*** Excerpted records ***
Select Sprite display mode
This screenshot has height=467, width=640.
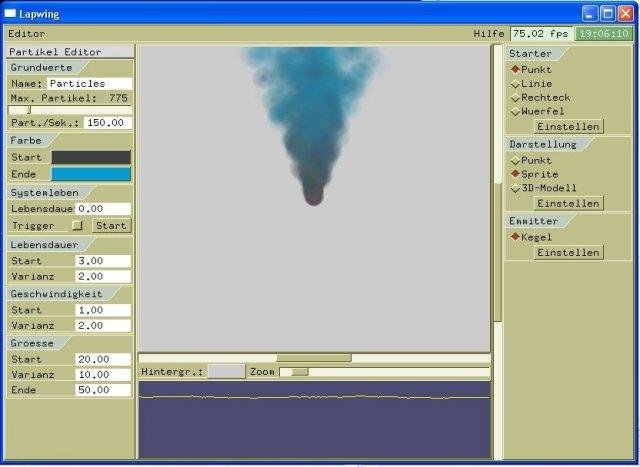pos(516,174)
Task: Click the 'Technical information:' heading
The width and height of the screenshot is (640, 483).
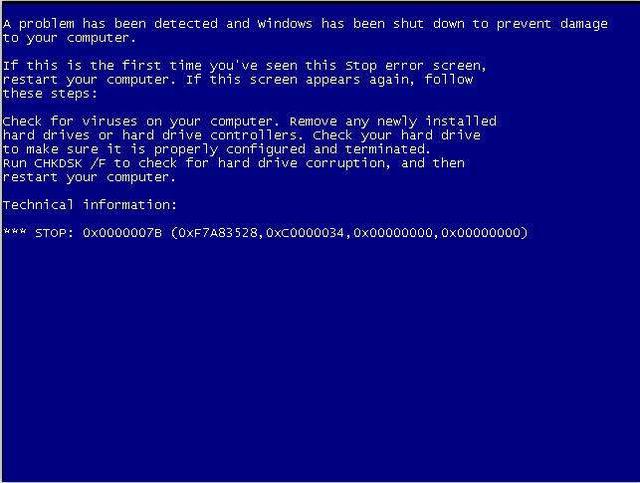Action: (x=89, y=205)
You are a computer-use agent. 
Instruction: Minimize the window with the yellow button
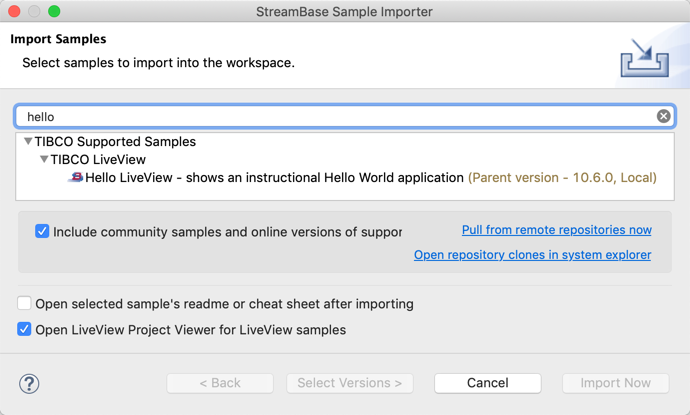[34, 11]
*** End of Excerpted records ***
*** Excerpted records ***
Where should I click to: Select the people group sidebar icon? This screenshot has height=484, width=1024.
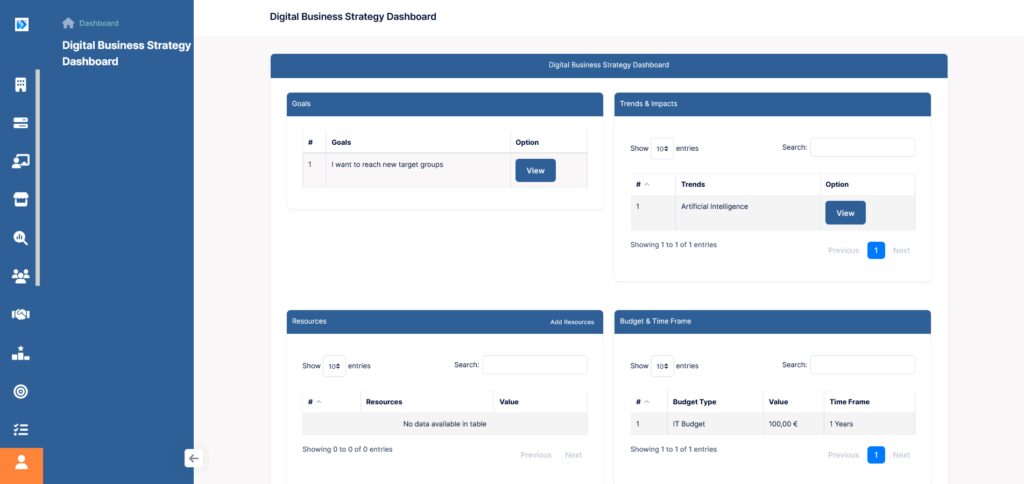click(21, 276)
*** End of Excerpted records ***
> What you are asked to do
I would like the exact lines from the data above, starting with the one that holds "Select Sprite display mode" and going on through the one that holds "You are a computer-use agent.", without the pictures.

> Result
Select Sprite display mode
This screenshot has height=467, width=640.
pos(516,174)
Task: Click the 'Technical information:' heading
The width and height of the screenshot is (640, 483).
Action: (x=89, y=205)
You are a computer-use agent. 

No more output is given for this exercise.